# The task
Reproduce the green manure passage word for word, from its opening sentence through its final line.

Excerpt provided Block Start

Organic gardeners use green manure to add much-needed nutrients to the soil, and any gardener can employ the same method. It is as simple as selecting the right plants that will be turned under into your garden's soil after the growing season. You can even plant green manures in the off-season when your herbs and vegetables are not growing. These plants are a fantastic and natural way to keep your soil fertile over the years.
What Is Green Manure?
Green manure, also called a cover crop, is already withered or uprooted plant material or sown crop that is turned over into the soil and later serves as mulch and soil amendment (anything added to soil to improve its ability to be a hospitable environment to plants). Green manure can also be referred to as green undecomposed material.
Green manures can be planted in the fall after the herbs have been harvested. You can also plant your green manures as part of your crop rotation during the growing season. If you plant your green manure to grow all fall and winter, it also doubles as a cover crop and helps keep the rich topsoil from being washed away.
Gardeners turn or till the green manure crop into the soil in the early spring. This is done when the soil is yet not warm enough to plant but is dry enough not to get compacted while you are working with it. You should not walk on or try to work with wet soil if at all possible.
If you have heavy soil like clay, you will want to turn the green manure into the soil late in the fall so that it decomposes over the winter.
How Do I Plant Green Manure?
The best time to plant green manure is right before it is going to rain. The seed must not dry out during the germination period.
For a small herb garden, you can broadcast (or spread) the seeds evenly by hand. Mixing the seeds with sand or soil before spreading helps you have more control over where it goes. After you spread the seeds, rake the soil to cover them sufficiently for germination. Water lightly if rain is not predicted.

Excerpt provided Block End
Data supplied Block Start

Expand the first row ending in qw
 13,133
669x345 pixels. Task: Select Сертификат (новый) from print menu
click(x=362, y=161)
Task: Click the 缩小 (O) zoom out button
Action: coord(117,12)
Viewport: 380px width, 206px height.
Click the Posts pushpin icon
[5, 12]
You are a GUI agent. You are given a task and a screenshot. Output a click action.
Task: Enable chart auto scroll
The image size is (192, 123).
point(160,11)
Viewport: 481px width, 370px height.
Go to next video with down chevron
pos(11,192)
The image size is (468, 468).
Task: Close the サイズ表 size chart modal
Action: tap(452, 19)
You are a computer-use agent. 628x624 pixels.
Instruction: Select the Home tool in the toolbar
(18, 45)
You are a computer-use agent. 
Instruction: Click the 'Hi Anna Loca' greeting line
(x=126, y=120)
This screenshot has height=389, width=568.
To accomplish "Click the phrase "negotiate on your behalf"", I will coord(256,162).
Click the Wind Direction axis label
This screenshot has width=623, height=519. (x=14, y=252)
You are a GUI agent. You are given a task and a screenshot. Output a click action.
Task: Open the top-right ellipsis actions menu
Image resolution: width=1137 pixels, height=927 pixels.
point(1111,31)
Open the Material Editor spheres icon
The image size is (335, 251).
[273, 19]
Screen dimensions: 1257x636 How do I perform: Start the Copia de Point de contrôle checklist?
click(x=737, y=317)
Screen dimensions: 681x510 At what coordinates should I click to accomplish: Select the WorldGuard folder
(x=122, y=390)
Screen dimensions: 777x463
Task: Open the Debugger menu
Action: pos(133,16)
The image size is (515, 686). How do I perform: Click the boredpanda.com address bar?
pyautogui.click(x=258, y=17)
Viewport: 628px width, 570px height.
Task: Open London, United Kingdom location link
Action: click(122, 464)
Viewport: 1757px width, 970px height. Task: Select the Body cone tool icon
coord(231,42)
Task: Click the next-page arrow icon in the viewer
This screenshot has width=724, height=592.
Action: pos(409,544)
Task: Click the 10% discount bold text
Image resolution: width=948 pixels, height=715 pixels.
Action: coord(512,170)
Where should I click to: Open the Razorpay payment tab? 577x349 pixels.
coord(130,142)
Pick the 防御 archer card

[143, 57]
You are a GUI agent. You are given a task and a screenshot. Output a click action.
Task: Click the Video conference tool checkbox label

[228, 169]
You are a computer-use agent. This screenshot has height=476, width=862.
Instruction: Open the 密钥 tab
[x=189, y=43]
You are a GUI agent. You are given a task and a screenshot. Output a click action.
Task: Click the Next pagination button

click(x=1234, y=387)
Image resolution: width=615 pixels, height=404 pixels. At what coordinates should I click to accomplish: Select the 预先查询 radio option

Data supplied Block End

# Completed exercise
Organic gardeners use green manure to add much-needed nutrients to the soil, and any gardener can employ the same method. It is as simple as selecting the right plants that will be turned under into your garden's soil after the growing season. You can even plant green manures in the off-season when your herbs and vegetables are not growing. These plants are a fantastic and natural way to keep your soil fertile over the years.
What Is Green Manure?
Green manure, also called a cover crop, is already withered or uprooted plant material or sown crop that is turned over into the soil and later serves as mulch and soil amendment (anything added to soil to improve its ability to be a hospitable environment to plants). Green manure can also be referred to as green undecomposed material.
Green manures can be planted in the fall after the herbs have been harvested. You can also plant your green manures as part of your crop rotation during the growing season. If you plant your green manure to grow all fall and winter, it also doubles as a cover crop and helps keep the rich topsoil from being washed away.
Gardeners turn or till the green manure crop into the soil in the early spring. This is done when the soil is yet not warm enough to plant but is dry enough not to get compacted while you are working with it. You should not walk on or try to work with wet soil if at all possible.
If you have heavy soil like clay, you will want to turn the green manure into the soil late in the fall so that it decomposes over the winter.
How Do I Plant Green Manure?
The best time to plant green manure is right before it is going to rain. The seed must not dry out during the germination period.
For a small herb garden, you can broadcast (or spread) the seeds evenly by hand. Mixing the seeds with sand or soil before spreading helps you have more control over where it goes. After you spread the seeds, rake the soil to cover them sufficiently for germination. Water lightly if rain is not predicted.